Миром в основном правит любовь. Нами пока – голод. Точнее, неизжитый, генетический страх перед ним.
По свидетельству современников, не знавший советской России Франц Кафка, имея в виду голод 1920-х годов, восхитился русскими: «Народ, переживший подобное, неистребим». Кафку потрясла повесть нашего земляка Неверова «Ташкент – город хлебный». А ведь там – от силы одна тысячная часть тех ужасов, которые обрушились на воистину неистребимый народ с воцарением большевиков (именно с воцарением, поскольку иной цели в «проекте Ленина», как выразился однажды отечественный историк Кара-Мурза, и не ставилось).
Если помните, последний раз о возможном голоде заговорили в памятном 1991 году. Многие эксперты предрекали голодную зиму, опасаясь, что сама жизнь «подбросит» повод отметить круглую дату – семидесятилетие чудовищного голода 1921-1922 гг. Вспоминали, между прочим, и другую годовщину – столетие голода 1891-1892 гг. Но как-то вяло: как ни крути, он не шел ни в какое сравнение с катастрофой, которая ознаменовала собой первые итоги битвы большевиков с собственным народом…

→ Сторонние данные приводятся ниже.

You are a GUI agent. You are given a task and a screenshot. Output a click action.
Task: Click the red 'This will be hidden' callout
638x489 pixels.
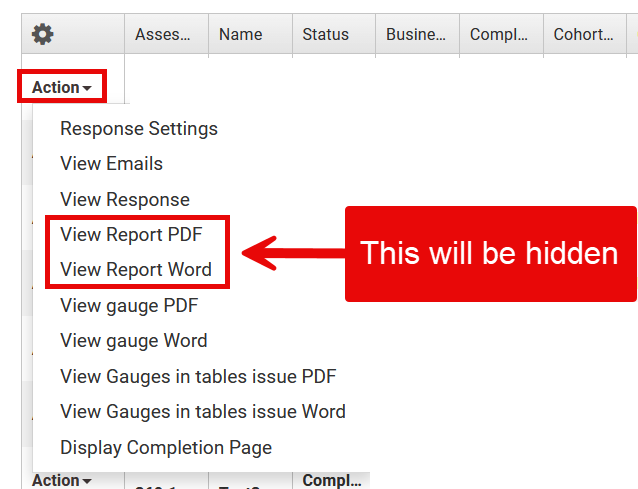point(490,253)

С развитием частной собственности, всемирной торговли и путей сообщения с середины прошлого века Западная Европа перестала опасаться голода. Она извлекла практический урок: история голода есть история человечества. Россия же, как известно, всегда шла своим путем, и мы сыты энциклопедическими знаниями.
В словаре Брокгауза и Ефрона (1893, т.9) читаем: «Спутниками голода были болезни, мор, грабежи, убийства и самоубийства… Особенно распространено было употребление суррогатов в злосчастные 1601-1602 гг., когда ели… такую мерзость, что, как говорит летописец, писать недостойно; в Москве человеческое мясо продавалось на рынках в пирогах».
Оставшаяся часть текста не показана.